## Exercise requirements
Starting at the line below that contains "Home (240, 86)", print each line through the end of the records exactly as it appears.

## Data

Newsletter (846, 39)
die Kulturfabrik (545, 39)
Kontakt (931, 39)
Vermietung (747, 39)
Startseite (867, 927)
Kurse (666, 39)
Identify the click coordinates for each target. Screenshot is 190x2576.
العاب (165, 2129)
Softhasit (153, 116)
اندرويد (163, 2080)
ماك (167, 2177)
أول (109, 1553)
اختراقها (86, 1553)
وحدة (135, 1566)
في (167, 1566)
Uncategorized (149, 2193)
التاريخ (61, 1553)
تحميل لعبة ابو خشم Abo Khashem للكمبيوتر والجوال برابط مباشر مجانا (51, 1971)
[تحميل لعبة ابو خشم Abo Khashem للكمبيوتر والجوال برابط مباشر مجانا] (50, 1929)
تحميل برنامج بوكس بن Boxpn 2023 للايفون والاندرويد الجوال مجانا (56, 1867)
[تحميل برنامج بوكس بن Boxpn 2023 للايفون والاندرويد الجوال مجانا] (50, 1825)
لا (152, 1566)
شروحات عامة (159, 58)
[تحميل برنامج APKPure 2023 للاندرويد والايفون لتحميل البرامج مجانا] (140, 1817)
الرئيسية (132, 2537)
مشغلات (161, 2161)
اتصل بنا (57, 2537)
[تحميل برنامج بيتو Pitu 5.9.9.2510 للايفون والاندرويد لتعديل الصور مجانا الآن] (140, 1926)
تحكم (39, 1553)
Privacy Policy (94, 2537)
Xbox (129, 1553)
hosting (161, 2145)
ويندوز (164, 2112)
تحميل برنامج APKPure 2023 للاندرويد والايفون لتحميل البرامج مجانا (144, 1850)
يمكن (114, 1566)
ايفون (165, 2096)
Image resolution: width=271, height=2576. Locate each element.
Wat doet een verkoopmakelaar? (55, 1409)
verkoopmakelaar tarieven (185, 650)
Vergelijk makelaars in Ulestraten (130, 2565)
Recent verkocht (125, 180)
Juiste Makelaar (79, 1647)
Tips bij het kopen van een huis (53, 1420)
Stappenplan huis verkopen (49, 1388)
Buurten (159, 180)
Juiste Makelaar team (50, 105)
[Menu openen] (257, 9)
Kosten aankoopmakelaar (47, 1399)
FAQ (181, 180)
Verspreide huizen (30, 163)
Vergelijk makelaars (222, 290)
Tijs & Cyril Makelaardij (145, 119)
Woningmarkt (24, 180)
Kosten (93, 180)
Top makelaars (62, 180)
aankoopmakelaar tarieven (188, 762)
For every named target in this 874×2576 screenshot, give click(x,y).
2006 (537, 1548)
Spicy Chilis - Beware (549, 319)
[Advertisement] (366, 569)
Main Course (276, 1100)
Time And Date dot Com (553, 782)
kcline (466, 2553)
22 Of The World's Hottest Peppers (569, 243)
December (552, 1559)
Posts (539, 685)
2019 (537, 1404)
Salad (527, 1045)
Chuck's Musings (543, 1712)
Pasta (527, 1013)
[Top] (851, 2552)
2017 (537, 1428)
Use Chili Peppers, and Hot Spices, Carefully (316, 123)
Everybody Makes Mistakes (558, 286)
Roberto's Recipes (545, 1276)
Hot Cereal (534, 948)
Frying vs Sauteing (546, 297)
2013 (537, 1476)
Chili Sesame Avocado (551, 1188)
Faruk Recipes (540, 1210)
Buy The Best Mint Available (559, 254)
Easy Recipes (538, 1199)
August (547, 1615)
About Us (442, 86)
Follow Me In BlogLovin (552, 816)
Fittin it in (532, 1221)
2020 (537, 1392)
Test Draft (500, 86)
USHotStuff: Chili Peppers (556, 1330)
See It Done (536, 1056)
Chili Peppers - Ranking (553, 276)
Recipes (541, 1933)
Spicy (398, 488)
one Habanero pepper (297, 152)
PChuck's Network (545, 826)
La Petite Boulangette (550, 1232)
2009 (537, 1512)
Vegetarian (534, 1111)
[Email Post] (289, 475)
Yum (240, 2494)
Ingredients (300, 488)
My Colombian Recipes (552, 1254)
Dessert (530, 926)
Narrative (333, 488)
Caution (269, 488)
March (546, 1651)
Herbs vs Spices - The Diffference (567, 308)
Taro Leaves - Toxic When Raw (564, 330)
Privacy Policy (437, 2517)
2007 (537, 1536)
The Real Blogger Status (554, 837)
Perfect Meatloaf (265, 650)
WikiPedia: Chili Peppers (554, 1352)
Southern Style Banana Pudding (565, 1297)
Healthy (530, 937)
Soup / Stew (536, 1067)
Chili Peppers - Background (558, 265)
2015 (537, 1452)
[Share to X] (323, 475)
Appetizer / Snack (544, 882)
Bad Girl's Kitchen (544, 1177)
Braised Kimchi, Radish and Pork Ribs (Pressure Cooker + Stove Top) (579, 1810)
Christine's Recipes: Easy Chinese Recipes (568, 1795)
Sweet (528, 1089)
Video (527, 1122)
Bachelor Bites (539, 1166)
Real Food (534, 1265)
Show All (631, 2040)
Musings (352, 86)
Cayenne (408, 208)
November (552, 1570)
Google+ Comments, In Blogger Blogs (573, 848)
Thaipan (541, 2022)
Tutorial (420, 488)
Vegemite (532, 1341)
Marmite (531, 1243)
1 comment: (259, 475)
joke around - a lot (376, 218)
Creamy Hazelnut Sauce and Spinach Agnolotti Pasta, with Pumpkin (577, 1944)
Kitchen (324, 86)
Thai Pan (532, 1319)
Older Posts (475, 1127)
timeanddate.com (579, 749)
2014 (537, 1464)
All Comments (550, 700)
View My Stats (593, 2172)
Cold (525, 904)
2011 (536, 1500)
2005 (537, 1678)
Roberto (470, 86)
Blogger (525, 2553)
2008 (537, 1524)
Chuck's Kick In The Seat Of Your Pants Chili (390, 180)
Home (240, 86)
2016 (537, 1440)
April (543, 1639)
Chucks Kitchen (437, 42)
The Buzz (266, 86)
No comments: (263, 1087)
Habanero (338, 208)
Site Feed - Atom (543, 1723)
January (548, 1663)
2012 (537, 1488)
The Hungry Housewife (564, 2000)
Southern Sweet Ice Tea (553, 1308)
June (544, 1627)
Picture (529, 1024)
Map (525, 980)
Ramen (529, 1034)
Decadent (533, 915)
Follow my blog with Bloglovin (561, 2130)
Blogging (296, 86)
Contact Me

## Solution to this exercise
Home (240, 86)
2016 (537, 1440)
April (543, 1639)
Chucks Kitchen (437, 42)
The Buzz (266, 86)
No comments: (263, 1087)
Habanero (338, 208)
Site Feed - Atom (543, 1723)
January (548, 1663)
2012 (537, 1488)
The Hungry Housewife (564, 2000)
Southern Sweet Ice Tea (553, 1308)
June (544, 1627)
Picture (529, 1024)
Map (525, 980)
Ramen (529, 1034)
Decadent (533, 915)
Follow my blog with Bloglovin (561, 2130)
Blogging (296, 86)
Contact Me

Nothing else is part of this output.